── QUOTED PASSAGE ──
Roll with the grains

I love bread and rolls, especially homemade versions of both.  So when I stumbled across this recipe for multigrain rolls that included whole wheat flour, oats, and oat bran, I knew I had to make them. I have made them several times now, always freezing what I don’t need to reheat later with a subsequent meal.

The addition of nutrient packed seeds in this recipe really makes it that much better.  But let’s talk about the grains.  This recipe includes two types of whole grains – oats and wheat – and two different types of processes of oats.  These types are fascinating in their differences (a #youmightbeadietitiantobeif moment), and will be talked about in an upcoming post.  I wanted to delve into grains in general for this post, however.

The USDA recommendations for whole grains is at least 3 servings a day, or half of all the grains eaten.  A serving of grains would be equivalent to 1 slice of 100% whole wheat bread, 1/2 cup of cooked brown rice, whole wheat pasta or cooked cereal (like oatmeal) or 1 cup of ready-to-eat cereal. They actually have a very handy chart that lists which items are whole grains and how much is needed to equal a serving found here.
───
── STORED RECORDS ──
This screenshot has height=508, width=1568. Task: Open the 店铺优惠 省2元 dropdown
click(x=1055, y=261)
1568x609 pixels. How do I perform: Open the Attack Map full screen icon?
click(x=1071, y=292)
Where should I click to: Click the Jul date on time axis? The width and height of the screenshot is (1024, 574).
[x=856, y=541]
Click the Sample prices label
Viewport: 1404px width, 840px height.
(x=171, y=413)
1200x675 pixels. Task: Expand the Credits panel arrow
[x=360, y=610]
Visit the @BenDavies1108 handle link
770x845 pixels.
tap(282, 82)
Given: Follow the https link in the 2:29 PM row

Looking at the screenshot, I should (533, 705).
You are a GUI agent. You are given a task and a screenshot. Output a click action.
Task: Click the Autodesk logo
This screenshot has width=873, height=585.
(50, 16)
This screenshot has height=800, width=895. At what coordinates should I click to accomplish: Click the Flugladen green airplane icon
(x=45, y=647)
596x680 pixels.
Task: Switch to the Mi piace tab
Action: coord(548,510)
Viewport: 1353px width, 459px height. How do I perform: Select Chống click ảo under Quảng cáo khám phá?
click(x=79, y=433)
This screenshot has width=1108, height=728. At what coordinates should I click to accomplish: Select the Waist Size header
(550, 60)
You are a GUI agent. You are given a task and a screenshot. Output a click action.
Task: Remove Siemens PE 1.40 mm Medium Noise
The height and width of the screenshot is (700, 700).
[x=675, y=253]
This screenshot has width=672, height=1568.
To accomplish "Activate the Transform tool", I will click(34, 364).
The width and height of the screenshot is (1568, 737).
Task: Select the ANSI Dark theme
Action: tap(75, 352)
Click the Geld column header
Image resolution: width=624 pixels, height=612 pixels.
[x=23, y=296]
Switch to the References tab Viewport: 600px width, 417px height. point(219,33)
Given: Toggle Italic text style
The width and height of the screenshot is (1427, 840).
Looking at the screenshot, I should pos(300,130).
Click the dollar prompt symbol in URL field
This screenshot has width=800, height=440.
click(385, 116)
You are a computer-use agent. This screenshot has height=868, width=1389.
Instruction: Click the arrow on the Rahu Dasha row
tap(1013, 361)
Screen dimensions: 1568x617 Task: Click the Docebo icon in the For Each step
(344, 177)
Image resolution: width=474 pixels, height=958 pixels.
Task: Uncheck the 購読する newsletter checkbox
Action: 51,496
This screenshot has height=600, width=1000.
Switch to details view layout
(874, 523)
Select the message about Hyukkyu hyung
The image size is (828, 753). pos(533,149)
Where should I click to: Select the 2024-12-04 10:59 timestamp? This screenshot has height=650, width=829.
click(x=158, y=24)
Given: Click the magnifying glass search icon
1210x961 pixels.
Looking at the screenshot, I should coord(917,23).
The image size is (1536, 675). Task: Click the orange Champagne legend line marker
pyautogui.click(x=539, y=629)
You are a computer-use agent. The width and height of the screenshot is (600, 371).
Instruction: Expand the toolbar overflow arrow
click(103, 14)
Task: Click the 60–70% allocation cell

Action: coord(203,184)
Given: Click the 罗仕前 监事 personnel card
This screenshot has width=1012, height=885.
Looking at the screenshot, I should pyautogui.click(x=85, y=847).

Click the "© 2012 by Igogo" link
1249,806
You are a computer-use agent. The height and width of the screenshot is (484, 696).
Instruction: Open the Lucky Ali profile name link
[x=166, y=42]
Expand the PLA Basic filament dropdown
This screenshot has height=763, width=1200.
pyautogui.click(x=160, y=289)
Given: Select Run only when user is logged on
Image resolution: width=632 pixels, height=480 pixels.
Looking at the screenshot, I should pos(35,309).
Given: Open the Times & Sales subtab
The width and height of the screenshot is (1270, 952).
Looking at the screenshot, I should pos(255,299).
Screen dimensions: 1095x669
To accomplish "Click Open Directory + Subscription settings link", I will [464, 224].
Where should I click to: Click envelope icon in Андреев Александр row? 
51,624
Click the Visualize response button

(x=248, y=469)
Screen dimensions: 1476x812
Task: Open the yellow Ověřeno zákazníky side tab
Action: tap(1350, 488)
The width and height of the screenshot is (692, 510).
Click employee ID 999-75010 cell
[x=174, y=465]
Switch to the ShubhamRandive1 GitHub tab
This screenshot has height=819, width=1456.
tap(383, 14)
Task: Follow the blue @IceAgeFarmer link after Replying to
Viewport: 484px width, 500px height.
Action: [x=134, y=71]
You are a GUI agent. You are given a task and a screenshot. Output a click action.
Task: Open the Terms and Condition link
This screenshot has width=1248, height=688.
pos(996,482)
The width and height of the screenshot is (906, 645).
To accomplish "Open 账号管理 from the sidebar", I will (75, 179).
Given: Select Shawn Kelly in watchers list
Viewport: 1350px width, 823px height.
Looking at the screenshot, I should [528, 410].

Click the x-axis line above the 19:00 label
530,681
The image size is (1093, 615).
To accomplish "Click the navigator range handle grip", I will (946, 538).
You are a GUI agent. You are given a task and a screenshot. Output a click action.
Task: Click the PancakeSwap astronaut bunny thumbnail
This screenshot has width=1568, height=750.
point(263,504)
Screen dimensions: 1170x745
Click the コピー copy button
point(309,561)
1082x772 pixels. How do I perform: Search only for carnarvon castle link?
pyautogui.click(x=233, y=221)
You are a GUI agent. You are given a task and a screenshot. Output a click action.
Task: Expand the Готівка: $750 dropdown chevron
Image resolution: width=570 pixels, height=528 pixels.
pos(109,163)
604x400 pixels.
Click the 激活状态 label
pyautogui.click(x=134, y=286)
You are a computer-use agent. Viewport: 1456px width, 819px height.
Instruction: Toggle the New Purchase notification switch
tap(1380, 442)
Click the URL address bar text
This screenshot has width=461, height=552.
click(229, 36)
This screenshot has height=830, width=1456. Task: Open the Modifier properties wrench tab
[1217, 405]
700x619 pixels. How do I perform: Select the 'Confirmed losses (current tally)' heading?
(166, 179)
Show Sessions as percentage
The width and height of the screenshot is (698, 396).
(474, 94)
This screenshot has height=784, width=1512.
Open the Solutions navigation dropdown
───
• SET TASK 1: According to the multigrain rolls post, how many servings of whole grains a day do the USDA recommendations call for?
• SET TASK 2: Reproduce the entries from the line containing "Show Sessions as percentage" through the last line of the entries.

• TASK ANSWER 1: At least 3 servings a day, or half of all the grains eaten.

• TASK ANSWER 2:
Show Sessions as percentage
The width and height of the screenshot is (698, 396).
(474, 94)
This screenshot has height=784, width=1512.
Open the Solutions navigation dropdown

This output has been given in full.